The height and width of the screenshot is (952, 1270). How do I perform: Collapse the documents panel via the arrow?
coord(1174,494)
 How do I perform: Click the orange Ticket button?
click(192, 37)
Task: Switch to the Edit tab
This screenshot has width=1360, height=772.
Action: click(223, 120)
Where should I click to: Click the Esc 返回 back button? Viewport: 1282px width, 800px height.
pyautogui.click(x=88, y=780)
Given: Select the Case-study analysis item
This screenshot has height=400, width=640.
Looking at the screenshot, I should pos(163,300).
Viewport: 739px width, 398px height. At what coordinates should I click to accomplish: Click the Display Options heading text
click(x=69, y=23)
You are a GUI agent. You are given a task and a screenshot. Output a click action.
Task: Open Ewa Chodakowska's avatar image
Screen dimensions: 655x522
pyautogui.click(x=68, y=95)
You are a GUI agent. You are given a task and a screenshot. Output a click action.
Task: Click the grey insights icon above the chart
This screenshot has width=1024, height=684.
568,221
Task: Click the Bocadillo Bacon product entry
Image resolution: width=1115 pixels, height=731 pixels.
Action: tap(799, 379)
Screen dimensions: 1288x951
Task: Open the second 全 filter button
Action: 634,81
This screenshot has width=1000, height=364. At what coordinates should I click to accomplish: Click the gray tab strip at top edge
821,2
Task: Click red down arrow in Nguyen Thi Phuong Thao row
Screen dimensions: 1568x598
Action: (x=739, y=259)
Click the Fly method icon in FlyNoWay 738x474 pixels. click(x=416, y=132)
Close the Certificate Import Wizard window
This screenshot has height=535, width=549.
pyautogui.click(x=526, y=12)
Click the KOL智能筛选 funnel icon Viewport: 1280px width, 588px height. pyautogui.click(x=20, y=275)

________________

**Instructions to follow**
For this listing, copy out every line that includes the word "icon".

**Expected output**
Task: Click the grey insights icon above the chart
Click the Fly method icon in FlyNoWay 738x474 pixels. click(x=416, y=132)
Click the KOL智能筛选 funnel icon Viewport: 1280px width, 588px height. pyautogui.click(x=20, y=275)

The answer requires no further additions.